O jornal Oukraïnskaïa Pravda publicou ontem (21.02), um relatório do SBOu (a ex-KGB ucraniana) que alerta para a iminente explosão do país. Militantes da Ucrânia e da Bielorússia vem de nos confirmar essas informações. Assim que o acordo foi assinado, o presidente Yanukovich rumou para Karkov, a maior cidade do leste da Ucrânia (e segunda cidade do país). Não apenas o presidente está em Karkov, mas anuncia-se que poderia se reunir hoje uma parte da Rada (Parlamento). A oeste, em grandes cidades como Lvov, milícias armadas do partido Svoboda (a principal força da “oposição”, comentada adiante) assumiram, já há quatro dias, o controle do conjunto dos edifícios oficiais, e proibiram as atividades do Partido das Regiões (o partido de Yanukovich) e do Partido “Comunista”. No momento em que escrevemos, a Ucrânia está dividida em duas. É apenas o início da desagregação: na Criméia, território povoado majoritariamente por russos, com uma forte minoria tártara turcófona, e onde se localiza a antiga base militar naval russa de Sebastopol, uma parte da Assembléia Regional autônoma se reuniu com autoridades da Federação Russa para solicitar que a Criméia seja colocada “sob a proteção de Moscou”. Nos campos, multiplicam-se cenas de pilhagem. Dois ônibus transportando cidadãos, trabalhadores, provenientes da vizinha Bielorrússia, foram metralhados ontem (21.02).

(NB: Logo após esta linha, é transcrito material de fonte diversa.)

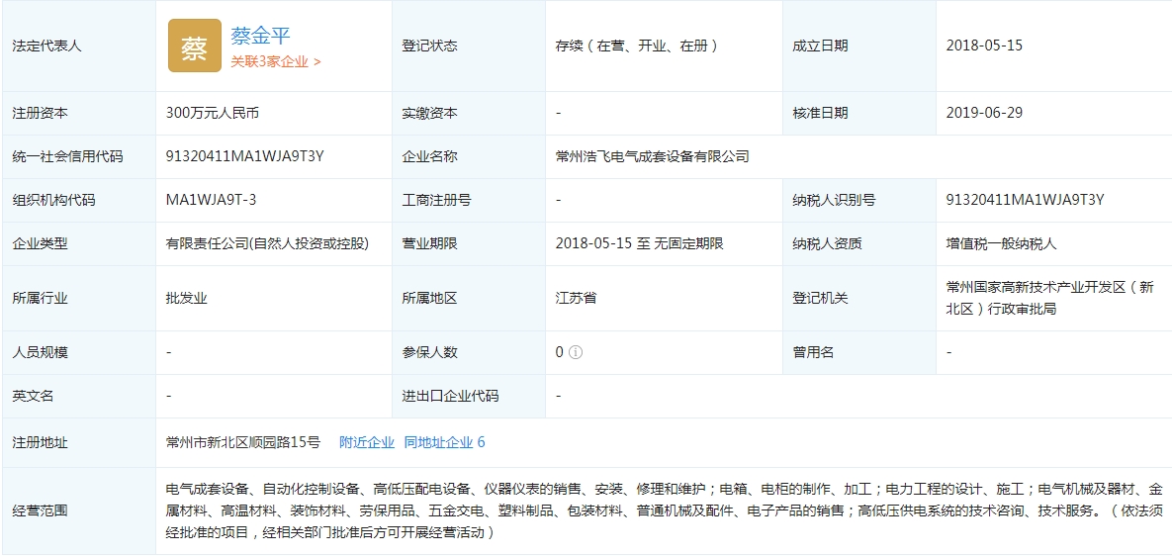Click the 有限责任公司 enterprise type text
Image resolution: width=1172 pixels, height=556 pixels.
point(267,243)
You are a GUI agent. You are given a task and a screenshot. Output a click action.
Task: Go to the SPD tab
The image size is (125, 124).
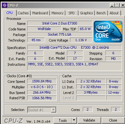tap(72, 13)
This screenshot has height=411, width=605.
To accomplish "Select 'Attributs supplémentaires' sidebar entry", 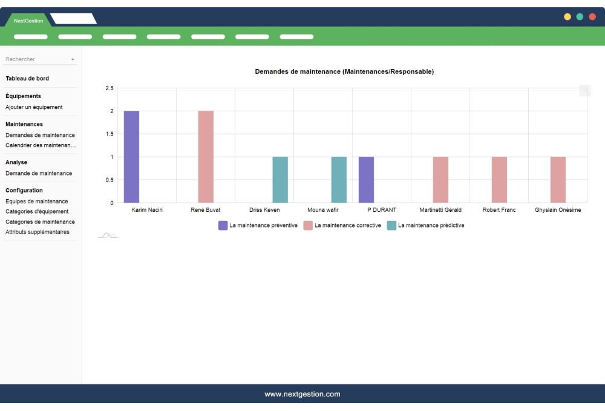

Quais seriam as consequências da explosão da Ucrânia?

A desagregação-decomposição da Ucrânia teria consequências incalculáveis em escala internacional. Com seus 45 milhões de habitantes, sendo o segundo maior país da Europa em superfície, a explosão da Ucrânia teria consequências infinitamente mais trágicas que a desagregação da Iugoslávia há 22 anos – desagregação organizada pelas grandes potências imperialistas e seus cúmplices na burocracia. Ela constituiria, nas portas orientais da União Européia, um fator de decomposição inteiramente voltado contra a luta de classes, contra a resistência dos trabalhadores de todos os países da União Europeia que, apesar dos obstáculos, se erguem contra os planos de destruição ditados pela UE e FMI, e aplicado por todos os governos, tanto de direita como de “esquerda”, de Atenas a Lisboa.

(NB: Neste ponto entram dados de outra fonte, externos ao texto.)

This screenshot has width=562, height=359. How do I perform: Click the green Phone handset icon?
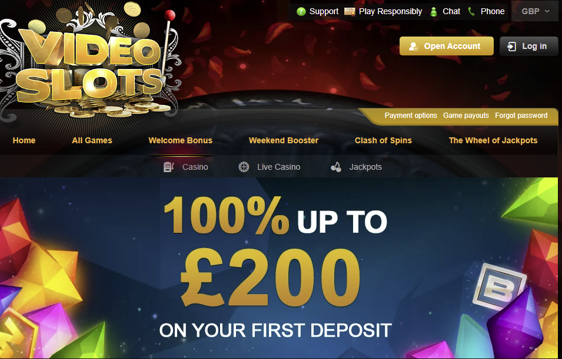471,11
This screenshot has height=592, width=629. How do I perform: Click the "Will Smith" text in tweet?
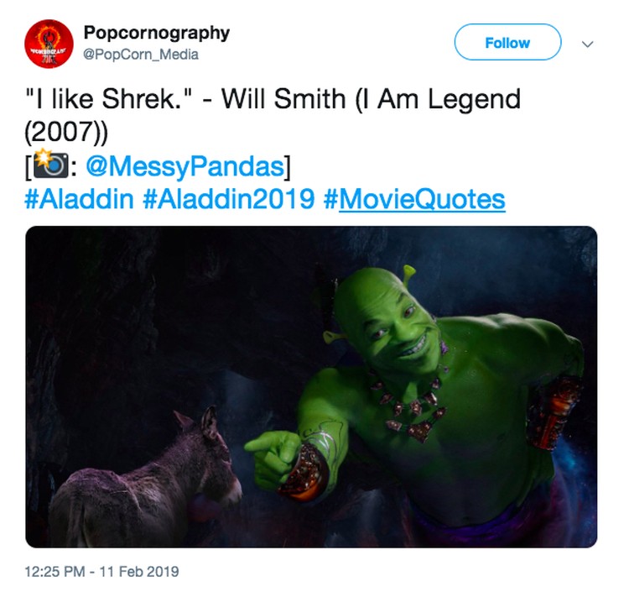coord(283,99)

Mas uma Ucrânia desagregada, “iugoslavizada”, também seria, para o imperialismo, uma potente alavanca contra a Federação Russa. Lembremos que o antigo conselheiro do presidente Carter, Zbigniew Brzezinsky, escrevia – por conta dos círculos dirigentes do imperialismo estadunidense – em 1997, a propósito da Ucrânia. Para o imperialismo US, dizia ele, a Ucrânia é um “peão estratégico“, quer dizer, um país que, em si, não tem nenhum interesse, mas que é preciso separar definitivamente da Rússia, pois “sem a Ucrânia, a Rússia não pode ter pretensões a se tornar um império euroasiático“.

Trata-se, então, de uma rivalidade entre Estados Unidos e a Rússia?

Depois da Ucrânia, escrevia o mesmo Brzezinsky, em 1997, é preciso preparar uma segunda etapa: a desagregação da própria Rússia: “Considerando o tamanho do país e sua diversidade, um sistema político descentralizado e uma economia de mercado livre forneceriam as condições ideais para fazer frutificar (…) os vastos recursos naturais da Rússia. Uma Confederação da Rússia – composta de uma Rússia Europeia, de uma República Siberiana e de uma República do Extremo Oriente – seria igualmente mais benéfica para desenvolver relações econômicas mais estreitas com seus vizinhos. Cada uma dessas entidades confederadas teria condições muito melhores para desenvolver o potencial criativo local, sufocado perante séculos pela pesada mão burocrática de Moscou. Ademais, uma Rússia descentralizada seria menos suscetível de fazer valer suas pretensões imperiais”. (Geoestratégia para a Eurásia – Foreign Affairs, 1997).

O que está em jogo, por trás disso tudo, são os imensos recursos naturais, minerais, gasíferos e petrolíferos da Rússia. É a “Rússia útil”, como em 1993 o Brookings Institute falava da África “útil” (suas riquezas) e “inútil” (os africanos).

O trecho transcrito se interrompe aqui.